(EXERCISE INPUTS)

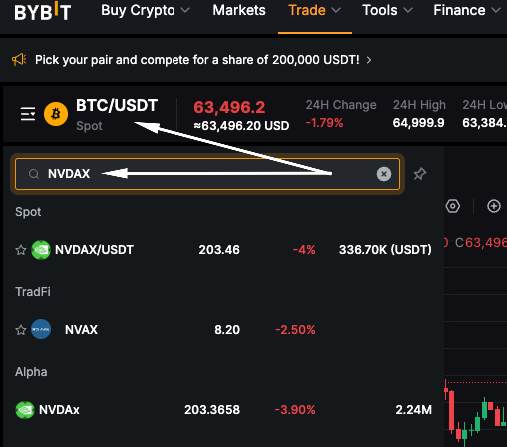Expand the Finance dropdown menu

click(467, 10)
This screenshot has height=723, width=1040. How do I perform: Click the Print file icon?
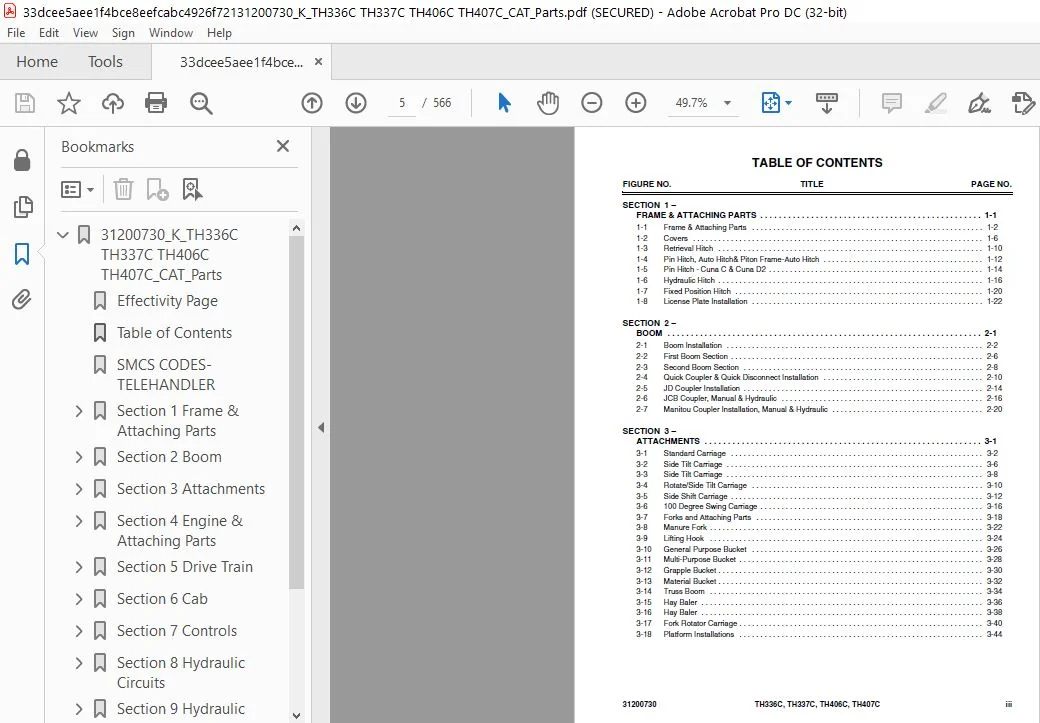click(x=156, y=103)
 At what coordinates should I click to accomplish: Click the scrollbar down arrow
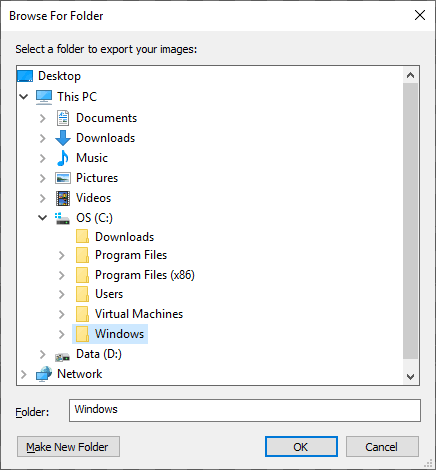(411, 377)
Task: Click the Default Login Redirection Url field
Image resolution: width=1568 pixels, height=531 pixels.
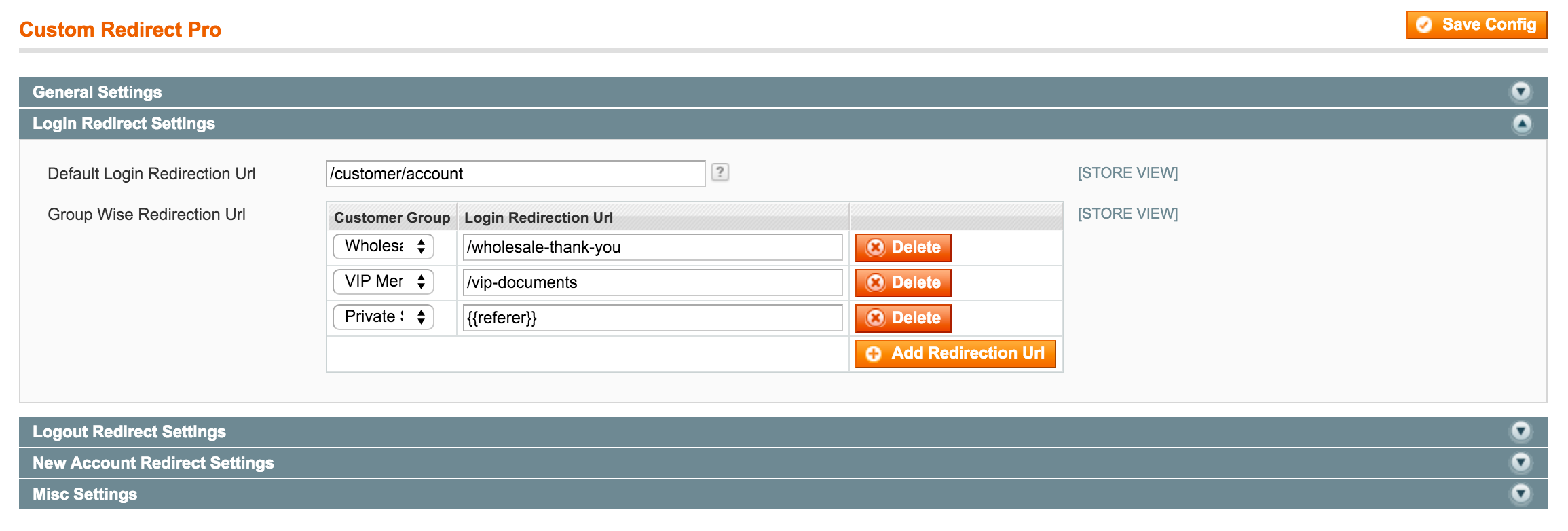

(End EXERCISE INPUTS)

Leave the pictures out and copy exactly the lines from the one that holds "At what coordinates" through the last line of the material.

 At what coordinates should I click to accomplish: Click the scrollbar down arrow
(411, 377)
Task: Click the Default Login Redirection Url field
Image resolution: width=1568 pixels, height=531 pixels.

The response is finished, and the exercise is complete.